# Shocks and ride height for 66



## woolsey10 (Oct 18, 2011)

I just finished the body restoration on my 66 LeMans and after putting it back on the frame I noticed how high it sits. It's taller than my 4x4 pickup haha. The previous owner put air shocks on the rear and I'm not sure what springs or shocks are on the front, but I'm assuming they are reproductions of the stock ones since that is what the control arms are. But anyway I would like to lower the car a bit in front and back. I'm also not a fan of the air shocks. I am wondering if anyone has suggestions and pictures for reference on what shocks and springs to get. The engine is a Pontiac 400 from a 76 firebird, the wheels are 16 inch with radials all the way around. I don't race the car or anything like that, I mainly just want a comfortable ride with a more aggressive stance and better handling.
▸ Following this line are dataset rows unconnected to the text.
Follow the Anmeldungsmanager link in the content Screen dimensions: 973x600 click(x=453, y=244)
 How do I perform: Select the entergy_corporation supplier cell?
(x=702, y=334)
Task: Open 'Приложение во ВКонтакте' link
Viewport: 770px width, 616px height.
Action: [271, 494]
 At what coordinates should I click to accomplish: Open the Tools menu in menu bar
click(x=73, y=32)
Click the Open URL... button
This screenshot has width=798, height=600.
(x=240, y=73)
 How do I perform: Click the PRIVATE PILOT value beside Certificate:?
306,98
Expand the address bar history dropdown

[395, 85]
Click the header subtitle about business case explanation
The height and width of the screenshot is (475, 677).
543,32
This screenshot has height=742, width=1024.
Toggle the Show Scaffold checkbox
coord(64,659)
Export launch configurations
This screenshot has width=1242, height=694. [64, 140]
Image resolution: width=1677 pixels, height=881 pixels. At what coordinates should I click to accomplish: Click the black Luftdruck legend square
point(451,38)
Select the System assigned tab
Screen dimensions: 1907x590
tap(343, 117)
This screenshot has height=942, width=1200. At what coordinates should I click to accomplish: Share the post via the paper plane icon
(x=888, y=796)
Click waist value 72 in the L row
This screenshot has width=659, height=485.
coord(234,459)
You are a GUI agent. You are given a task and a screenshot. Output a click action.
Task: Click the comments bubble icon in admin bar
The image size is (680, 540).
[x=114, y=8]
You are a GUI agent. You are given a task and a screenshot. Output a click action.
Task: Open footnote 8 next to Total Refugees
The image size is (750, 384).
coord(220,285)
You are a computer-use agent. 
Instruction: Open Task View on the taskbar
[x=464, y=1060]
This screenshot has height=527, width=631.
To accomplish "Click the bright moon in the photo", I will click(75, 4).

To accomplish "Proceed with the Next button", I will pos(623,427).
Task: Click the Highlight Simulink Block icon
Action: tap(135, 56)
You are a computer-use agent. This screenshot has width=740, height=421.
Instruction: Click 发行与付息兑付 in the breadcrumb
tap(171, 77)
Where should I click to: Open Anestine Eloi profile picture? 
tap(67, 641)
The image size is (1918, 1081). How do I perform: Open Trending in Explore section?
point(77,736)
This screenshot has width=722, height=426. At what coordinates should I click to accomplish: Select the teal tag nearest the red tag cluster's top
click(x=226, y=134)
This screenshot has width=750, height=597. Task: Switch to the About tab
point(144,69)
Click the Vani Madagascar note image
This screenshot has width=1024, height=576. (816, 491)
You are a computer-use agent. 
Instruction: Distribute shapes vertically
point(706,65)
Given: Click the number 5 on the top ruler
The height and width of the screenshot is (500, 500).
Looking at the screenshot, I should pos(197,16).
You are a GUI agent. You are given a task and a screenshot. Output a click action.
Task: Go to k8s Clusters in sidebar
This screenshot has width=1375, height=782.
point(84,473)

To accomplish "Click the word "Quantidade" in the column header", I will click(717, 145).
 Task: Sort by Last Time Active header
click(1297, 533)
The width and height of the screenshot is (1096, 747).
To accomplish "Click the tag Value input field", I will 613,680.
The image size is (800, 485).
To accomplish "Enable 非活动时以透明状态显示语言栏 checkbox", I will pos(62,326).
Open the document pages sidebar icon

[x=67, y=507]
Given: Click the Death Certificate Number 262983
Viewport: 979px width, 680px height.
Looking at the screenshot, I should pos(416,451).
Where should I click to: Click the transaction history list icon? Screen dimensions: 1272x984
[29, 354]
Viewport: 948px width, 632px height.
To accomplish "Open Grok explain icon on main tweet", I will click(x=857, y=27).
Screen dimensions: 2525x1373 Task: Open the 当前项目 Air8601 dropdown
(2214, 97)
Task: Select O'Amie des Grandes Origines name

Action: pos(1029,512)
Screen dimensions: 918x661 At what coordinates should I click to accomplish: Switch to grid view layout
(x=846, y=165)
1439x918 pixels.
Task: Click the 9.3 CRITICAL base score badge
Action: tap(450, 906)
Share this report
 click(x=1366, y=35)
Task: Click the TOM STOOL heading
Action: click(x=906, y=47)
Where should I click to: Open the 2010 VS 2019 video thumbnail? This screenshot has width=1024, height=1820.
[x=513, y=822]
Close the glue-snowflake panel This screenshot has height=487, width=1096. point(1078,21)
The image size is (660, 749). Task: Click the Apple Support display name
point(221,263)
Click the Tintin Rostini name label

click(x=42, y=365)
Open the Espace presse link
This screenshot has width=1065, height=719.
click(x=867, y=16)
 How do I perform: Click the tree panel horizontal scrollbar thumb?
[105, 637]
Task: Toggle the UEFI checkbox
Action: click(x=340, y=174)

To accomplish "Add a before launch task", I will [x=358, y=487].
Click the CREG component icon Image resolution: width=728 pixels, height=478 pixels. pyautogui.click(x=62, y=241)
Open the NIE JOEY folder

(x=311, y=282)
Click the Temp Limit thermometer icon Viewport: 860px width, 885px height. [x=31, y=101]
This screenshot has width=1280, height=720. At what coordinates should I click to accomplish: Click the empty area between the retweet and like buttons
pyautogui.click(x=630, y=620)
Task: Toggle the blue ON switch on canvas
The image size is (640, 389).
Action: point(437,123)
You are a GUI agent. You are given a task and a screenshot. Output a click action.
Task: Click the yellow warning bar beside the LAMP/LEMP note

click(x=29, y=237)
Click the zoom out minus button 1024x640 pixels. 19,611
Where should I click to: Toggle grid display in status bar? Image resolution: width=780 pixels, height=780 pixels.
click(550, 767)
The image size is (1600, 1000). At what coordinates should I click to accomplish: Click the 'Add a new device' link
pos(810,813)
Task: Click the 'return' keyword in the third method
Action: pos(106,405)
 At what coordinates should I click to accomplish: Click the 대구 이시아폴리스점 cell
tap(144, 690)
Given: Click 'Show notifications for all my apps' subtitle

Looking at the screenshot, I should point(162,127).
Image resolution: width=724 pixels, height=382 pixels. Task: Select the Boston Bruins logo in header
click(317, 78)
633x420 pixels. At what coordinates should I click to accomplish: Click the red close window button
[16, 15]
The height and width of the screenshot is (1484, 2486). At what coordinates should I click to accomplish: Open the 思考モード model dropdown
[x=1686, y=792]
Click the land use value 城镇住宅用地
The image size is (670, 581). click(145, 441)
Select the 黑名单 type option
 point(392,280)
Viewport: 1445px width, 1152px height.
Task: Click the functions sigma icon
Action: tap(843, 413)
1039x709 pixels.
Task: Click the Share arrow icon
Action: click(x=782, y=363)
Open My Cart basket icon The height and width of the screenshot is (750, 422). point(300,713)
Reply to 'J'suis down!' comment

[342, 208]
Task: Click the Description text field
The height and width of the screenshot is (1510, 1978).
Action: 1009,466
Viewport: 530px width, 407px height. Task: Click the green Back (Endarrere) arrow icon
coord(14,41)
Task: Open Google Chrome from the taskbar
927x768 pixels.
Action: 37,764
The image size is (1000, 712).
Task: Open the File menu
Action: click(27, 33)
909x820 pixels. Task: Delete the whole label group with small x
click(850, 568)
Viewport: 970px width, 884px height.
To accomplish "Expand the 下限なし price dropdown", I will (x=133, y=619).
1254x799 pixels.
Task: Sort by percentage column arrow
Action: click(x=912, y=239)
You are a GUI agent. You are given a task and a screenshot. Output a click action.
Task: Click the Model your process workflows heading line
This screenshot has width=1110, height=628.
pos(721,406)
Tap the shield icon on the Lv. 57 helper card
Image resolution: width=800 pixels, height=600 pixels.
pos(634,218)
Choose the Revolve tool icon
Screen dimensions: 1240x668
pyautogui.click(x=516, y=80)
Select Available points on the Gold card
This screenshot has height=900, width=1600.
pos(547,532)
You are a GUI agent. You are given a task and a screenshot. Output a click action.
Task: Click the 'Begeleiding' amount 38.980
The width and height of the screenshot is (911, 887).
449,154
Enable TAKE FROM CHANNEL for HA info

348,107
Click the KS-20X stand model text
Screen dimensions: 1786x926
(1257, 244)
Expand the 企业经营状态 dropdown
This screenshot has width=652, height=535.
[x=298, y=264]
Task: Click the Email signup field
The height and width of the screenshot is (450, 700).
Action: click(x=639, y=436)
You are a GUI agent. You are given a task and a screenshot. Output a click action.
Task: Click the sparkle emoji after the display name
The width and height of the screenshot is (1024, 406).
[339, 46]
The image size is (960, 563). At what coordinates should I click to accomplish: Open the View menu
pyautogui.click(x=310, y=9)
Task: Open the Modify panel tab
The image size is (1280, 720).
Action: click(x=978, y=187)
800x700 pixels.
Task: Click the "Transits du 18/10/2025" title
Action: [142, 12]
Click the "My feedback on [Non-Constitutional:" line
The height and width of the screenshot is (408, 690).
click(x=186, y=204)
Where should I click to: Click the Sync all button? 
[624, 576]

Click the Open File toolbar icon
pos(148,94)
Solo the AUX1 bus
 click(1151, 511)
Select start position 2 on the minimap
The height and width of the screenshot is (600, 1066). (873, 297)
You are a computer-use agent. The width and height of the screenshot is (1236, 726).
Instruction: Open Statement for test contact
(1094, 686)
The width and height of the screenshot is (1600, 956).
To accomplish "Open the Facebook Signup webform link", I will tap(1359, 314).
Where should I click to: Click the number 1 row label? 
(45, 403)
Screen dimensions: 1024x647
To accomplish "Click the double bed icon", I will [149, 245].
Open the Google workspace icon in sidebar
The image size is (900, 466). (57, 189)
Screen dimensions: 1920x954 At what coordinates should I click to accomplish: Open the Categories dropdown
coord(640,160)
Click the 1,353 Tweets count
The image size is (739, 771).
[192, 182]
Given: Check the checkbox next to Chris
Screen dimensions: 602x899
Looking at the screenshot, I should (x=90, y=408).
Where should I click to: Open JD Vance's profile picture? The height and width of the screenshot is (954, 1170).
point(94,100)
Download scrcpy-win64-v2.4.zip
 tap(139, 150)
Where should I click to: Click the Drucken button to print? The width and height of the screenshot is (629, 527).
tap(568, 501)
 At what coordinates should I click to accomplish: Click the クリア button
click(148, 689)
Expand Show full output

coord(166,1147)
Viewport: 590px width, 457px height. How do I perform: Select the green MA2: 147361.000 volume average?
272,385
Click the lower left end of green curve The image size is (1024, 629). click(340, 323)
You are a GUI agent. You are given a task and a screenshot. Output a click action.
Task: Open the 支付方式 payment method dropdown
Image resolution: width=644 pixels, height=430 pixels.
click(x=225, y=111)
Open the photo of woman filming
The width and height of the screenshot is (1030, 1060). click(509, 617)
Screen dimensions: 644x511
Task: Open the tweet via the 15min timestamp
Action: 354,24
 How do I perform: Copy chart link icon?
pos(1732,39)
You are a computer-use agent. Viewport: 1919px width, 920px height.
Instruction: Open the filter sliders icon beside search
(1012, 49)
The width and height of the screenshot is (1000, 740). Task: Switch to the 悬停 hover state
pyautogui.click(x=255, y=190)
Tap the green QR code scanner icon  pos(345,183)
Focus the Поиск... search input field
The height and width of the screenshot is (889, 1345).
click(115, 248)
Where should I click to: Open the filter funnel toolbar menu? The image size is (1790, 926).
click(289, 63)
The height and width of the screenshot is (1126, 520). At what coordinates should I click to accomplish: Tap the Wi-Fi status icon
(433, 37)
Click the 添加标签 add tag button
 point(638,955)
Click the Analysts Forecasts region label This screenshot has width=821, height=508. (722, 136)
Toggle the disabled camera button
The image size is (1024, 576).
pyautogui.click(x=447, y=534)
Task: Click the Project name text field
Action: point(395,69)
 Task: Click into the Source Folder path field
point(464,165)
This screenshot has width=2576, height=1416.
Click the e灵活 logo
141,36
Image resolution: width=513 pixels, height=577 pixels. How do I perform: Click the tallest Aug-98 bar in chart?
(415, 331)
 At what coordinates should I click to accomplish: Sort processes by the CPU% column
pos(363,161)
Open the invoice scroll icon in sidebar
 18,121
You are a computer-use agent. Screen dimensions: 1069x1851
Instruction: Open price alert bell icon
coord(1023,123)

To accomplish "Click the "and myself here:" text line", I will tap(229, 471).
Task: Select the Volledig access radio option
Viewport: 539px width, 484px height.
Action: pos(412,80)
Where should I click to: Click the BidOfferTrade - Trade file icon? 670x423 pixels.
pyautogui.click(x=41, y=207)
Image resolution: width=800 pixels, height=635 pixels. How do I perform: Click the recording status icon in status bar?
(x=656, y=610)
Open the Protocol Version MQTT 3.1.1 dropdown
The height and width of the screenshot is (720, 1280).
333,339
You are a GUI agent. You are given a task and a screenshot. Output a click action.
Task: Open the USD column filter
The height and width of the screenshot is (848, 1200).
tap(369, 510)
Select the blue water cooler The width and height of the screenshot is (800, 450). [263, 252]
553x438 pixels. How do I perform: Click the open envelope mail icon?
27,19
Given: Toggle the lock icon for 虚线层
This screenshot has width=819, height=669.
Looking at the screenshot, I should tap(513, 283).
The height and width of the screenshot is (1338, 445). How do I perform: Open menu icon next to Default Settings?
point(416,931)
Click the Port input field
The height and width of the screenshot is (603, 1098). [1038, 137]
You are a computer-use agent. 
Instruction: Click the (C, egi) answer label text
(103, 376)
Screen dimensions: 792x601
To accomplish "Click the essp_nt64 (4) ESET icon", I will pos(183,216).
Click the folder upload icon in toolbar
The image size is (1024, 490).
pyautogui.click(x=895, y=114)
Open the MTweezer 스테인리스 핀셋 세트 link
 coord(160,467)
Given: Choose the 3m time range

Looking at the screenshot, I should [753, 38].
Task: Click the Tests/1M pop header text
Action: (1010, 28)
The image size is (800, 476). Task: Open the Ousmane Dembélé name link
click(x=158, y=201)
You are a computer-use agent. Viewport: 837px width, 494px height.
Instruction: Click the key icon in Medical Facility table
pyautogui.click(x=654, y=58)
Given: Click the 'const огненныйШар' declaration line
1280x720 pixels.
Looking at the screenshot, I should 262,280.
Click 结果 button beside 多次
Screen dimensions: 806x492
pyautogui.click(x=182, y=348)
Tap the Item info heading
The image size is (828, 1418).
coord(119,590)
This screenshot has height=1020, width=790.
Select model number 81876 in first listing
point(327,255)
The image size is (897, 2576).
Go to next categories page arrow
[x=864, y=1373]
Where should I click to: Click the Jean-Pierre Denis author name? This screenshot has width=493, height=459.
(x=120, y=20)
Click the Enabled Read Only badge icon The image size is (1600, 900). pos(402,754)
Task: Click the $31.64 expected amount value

From what I've read coilovers are not really necessary for a street car but I do want adjustable shocks so I can get exactly the stance I'm looking for. I'm thinking about the QA1 adjustable stocker star shocks, but I am open so suggestions. Coilovers vs adjustable shocks, QA1 vs Viking, etc. Any input is greatly appreciated.


----------



## denrael (Apr 7, 2018)

I'm personally not a big fan of the "jacked up" look myself. But for starters, if your tires are taller than the original 14's that came on the car, it will naturally sit taller than stock, forcing you to use different springs from the stock specs if you want stock ride height or lower. Beyond that, I think you have a misconception about "adjustable" shocks. For instance, QA1's Stocker Star shocks are excellent, but they are adjustable for jounce & rebound stiffness only, which has nothing to do with ride height.


----------